__Provided text__.
# # # # #
You don’t have to be Indian — or, as in my case, married to one — to have spent untold hours you’ll never get back watching Bollywood movies. But it helps.


Me, I’ve become fairly adept at piecing together what’s going on by straining to read the subtitles (often in white lettering against maddening white backgrounds) and registering the snippets of English with which Hindi, Bengali and Marathi speakers pepper their conversations in both the movies and real life (à la your typical allophone teen in a Montreal métro car).


If I close my eyes (only pretending to nod off for a minute), I’ll usually hear something like this: “Mumble, mumble, incomprehensible, incomprehensible, yell, yell, scuffle, scuffle, go to hell you bloody son of an owl!”


Sorry, there was probably more but I might have nodded off for a minute.
# # # # #
__Entries supplied__.

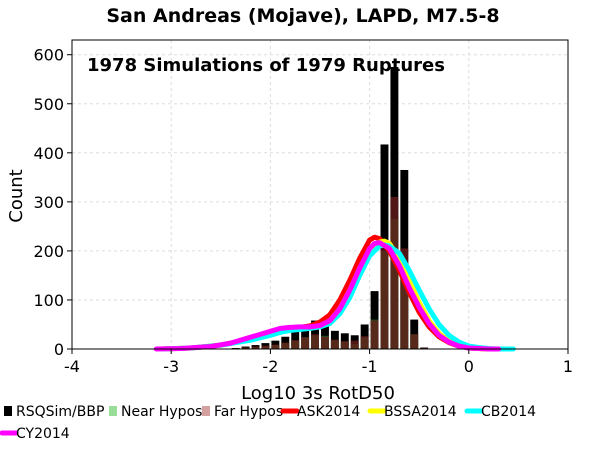  I want to click on y-tick-label: 500, so click(48, 104).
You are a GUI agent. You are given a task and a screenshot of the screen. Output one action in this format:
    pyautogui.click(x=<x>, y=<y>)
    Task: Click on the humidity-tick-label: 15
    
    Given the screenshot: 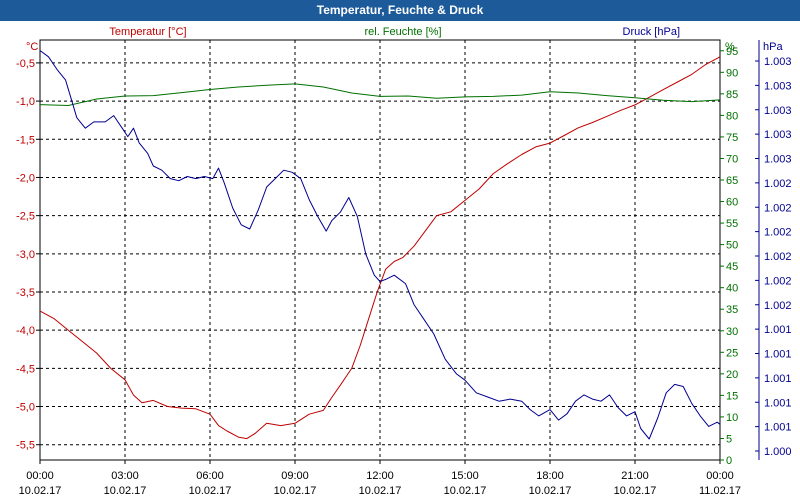 What is the action you would take?
    pyautogui.click(x=732, y=396)
    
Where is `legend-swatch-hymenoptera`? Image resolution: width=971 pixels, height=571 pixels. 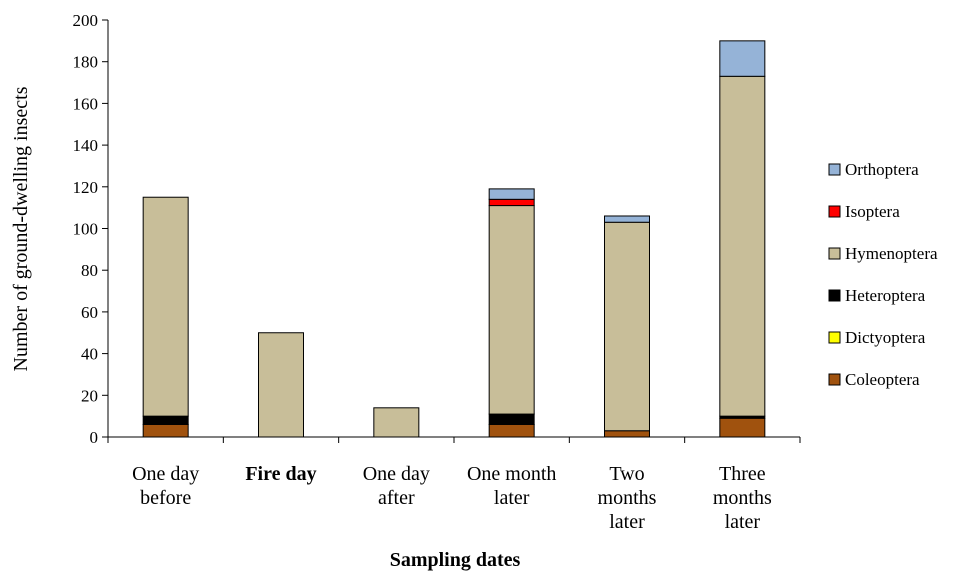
# # # # #
__Requirement__.
Swap "subtitles" for "captions" in the Bollywood text, then give the part starting at "You don’t have" and ending at "Montreal métro car).".

__Completed task__.
You don’t have to be Indian — or, as in my case, married to one — to have spent untold hours you’ll never get back watching Bollywood movies. But it helps.


Me, I’ve become fairly adept at piecing together what’s going on by straining to read the captions (often in white lettering against maddening white backgrounds) and registering the snippets of English with which Hindi, Bengali and Marathi speakers pepper their conversations in both the movies and real life (à la your typical allophone teen in a Montreal métro car).